Videos were manually segmented into lexical productions and elicited responses.
Segments containing skipped prompts, unclear productions, and/or unusable recordings were excluded during quality control.
The dataset primarily contains expected gloss annotations corresponding to elicited target concepts.
These annotations may not always represent exact produced glosses because participants occasionally:
produced explanations instead of isolated lexical signs
used alternative lexical variants
expanded responses semantically
Therefore, gloss annotations should be interpreted as elicitation targets rather than fully verified production glosses.
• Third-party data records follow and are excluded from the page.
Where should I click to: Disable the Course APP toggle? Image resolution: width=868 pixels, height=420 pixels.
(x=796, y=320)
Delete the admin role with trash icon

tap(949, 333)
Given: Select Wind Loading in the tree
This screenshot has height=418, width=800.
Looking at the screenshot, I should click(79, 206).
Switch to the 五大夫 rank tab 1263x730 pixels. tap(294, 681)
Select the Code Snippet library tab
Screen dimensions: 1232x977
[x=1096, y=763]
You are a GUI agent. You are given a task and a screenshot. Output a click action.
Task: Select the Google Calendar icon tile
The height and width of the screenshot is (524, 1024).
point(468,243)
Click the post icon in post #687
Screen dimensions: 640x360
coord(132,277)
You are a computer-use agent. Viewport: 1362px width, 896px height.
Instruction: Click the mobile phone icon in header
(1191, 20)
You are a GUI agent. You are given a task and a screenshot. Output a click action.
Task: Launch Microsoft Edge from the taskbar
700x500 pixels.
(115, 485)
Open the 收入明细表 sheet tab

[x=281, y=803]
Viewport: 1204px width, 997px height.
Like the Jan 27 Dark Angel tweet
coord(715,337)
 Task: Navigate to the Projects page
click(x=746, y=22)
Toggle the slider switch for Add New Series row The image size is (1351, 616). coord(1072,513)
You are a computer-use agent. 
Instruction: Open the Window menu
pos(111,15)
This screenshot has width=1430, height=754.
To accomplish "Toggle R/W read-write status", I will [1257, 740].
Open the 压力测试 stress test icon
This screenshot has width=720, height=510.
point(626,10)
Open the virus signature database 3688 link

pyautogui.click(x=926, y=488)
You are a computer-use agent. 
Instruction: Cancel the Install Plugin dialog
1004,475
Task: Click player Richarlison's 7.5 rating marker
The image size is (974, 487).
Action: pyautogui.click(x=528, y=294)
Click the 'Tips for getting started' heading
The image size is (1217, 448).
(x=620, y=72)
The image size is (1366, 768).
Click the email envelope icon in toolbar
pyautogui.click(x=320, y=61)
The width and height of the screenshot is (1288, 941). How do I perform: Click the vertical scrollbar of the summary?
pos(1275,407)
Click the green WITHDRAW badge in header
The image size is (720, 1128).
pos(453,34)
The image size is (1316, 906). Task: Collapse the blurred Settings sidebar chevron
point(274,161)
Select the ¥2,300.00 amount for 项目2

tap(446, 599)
Some segments include annotations describing non-manual features such as:
pain expressions
discomfort expressions
emphasis
affective markers
Example annotations:
pain face
disgust face
low energy face
The dataset includes recordings with:
| Property | Values |
|---|---|
| Resolution | 1920x1080, 1280x720, 640x360 |
| FPS | 23.98, 24, 25, 29.97, 59.94 |
| Codec | H.264 |
| Format | MP4 |
The dataset includes some limitations that should be considered during use and analysis. Subtitle timestamps may not perfectly align with sign boundaries, and expected gloss annotations may differ from the exact signs produced by participants. Some recordings contain internet artifacts or compression noise, and recording quality may vary across sessions. In addition, certain participants produced descriptive responses rather than isolated lexical concepts, reflecting natural variation in communication styles.